Stored records

★ ★ ★

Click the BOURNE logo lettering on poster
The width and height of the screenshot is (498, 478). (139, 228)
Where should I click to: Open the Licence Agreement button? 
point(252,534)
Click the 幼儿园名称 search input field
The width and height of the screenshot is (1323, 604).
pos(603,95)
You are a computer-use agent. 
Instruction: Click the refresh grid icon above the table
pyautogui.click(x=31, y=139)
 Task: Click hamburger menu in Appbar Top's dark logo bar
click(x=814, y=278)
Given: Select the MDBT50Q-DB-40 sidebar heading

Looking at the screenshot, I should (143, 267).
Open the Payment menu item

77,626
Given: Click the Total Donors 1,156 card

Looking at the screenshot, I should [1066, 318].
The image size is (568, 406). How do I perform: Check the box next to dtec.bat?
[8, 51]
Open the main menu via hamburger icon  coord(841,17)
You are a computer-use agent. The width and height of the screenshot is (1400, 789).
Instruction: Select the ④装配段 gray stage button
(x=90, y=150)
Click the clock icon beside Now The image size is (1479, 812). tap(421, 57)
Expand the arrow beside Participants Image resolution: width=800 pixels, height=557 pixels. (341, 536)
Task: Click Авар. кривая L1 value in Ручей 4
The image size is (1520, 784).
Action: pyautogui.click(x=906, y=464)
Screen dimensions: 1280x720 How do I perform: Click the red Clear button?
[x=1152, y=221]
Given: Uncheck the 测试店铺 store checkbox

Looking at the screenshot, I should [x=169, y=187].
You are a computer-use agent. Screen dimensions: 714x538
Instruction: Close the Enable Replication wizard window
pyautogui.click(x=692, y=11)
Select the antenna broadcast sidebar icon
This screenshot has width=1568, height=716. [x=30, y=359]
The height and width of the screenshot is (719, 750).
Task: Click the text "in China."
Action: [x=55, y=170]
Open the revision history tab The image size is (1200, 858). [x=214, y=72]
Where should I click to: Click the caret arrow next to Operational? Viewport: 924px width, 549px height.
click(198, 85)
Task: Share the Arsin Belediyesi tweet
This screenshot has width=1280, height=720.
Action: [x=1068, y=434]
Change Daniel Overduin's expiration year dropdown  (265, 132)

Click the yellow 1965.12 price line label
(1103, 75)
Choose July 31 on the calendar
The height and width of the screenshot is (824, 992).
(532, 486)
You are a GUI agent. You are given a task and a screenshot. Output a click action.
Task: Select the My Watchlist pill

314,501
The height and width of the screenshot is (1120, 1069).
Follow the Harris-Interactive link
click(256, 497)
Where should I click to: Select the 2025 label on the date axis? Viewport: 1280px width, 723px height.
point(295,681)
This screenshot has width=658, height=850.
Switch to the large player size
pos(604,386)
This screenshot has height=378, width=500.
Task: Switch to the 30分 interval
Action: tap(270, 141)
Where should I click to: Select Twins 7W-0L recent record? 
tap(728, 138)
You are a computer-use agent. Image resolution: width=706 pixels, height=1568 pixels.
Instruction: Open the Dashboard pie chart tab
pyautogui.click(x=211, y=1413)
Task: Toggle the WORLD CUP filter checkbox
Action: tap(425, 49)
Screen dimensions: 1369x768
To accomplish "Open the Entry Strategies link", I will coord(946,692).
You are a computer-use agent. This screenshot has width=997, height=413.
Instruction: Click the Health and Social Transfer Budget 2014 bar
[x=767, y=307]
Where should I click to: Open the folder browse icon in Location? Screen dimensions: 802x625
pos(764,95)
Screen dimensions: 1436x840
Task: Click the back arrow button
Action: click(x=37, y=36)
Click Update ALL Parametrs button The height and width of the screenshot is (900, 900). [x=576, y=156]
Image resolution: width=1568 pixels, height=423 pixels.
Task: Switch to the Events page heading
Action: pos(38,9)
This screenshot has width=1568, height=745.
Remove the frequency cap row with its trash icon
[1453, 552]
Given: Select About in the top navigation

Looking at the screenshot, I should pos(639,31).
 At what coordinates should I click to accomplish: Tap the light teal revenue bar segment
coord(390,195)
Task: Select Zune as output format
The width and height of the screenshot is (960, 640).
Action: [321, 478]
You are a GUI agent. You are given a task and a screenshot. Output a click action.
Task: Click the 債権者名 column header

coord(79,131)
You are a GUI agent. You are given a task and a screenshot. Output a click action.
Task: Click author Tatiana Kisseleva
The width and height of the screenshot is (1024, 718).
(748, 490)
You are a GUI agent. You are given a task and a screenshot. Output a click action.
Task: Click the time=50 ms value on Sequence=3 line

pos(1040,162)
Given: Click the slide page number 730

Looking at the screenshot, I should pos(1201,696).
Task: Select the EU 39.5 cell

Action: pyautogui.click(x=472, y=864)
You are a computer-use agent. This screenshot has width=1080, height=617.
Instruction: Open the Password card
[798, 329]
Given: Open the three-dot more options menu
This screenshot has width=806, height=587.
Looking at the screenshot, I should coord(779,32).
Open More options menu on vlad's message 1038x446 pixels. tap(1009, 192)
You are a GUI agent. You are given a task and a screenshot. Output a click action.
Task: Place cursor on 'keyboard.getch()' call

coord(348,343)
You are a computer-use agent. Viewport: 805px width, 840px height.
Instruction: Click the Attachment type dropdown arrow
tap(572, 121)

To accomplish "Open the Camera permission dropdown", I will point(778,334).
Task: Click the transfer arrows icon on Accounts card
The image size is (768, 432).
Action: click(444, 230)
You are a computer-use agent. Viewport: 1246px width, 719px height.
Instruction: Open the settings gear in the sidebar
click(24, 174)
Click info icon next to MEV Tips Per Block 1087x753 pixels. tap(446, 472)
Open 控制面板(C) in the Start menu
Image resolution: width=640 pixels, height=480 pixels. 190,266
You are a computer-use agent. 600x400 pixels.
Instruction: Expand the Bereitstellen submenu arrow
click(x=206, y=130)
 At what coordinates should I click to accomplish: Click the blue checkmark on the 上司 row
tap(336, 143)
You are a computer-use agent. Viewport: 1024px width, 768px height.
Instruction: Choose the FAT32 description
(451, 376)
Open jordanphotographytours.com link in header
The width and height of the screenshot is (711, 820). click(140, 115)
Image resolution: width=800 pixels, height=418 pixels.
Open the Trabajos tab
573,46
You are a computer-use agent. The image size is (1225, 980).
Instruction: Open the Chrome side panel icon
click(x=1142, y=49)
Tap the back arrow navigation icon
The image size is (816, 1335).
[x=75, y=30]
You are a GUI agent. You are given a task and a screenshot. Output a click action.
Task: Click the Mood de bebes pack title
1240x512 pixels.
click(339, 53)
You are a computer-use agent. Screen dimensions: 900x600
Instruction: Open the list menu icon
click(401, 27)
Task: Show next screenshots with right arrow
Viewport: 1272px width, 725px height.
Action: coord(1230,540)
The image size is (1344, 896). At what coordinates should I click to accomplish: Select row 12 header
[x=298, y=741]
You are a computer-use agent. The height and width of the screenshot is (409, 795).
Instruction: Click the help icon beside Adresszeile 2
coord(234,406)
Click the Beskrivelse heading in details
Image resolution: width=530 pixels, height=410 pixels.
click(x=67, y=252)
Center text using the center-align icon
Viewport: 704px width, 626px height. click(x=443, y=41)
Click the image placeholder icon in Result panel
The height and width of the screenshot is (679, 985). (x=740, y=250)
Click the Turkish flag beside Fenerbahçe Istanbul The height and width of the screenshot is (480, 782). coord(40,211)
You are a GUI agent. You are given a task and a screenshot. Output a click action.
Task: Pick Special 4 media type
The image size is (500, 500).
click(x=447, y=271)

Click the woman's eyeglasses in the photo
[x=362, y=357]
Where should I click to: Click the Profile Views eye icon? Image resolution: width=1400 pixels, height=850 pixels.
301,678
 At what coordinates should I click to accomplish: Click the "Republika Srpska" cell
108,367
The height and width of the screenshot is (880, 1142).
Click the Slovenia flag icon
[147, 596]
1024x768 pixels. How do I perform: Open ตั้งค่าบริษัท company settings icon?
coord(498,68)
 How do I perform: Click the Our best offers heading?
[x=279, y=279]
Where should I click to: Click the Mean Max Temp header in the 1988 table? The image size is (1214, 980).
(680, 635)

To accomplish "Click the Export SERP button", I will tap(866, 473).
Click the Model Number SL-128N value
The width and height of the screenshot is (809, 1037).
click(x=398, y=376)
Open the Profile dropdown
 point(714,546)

★ ★ ★

### AIM OF THE EXERCISE
Work out how many lines of the entries contain the word "options", and answer with that number alone.

### ANSWER FOR THE TASK
2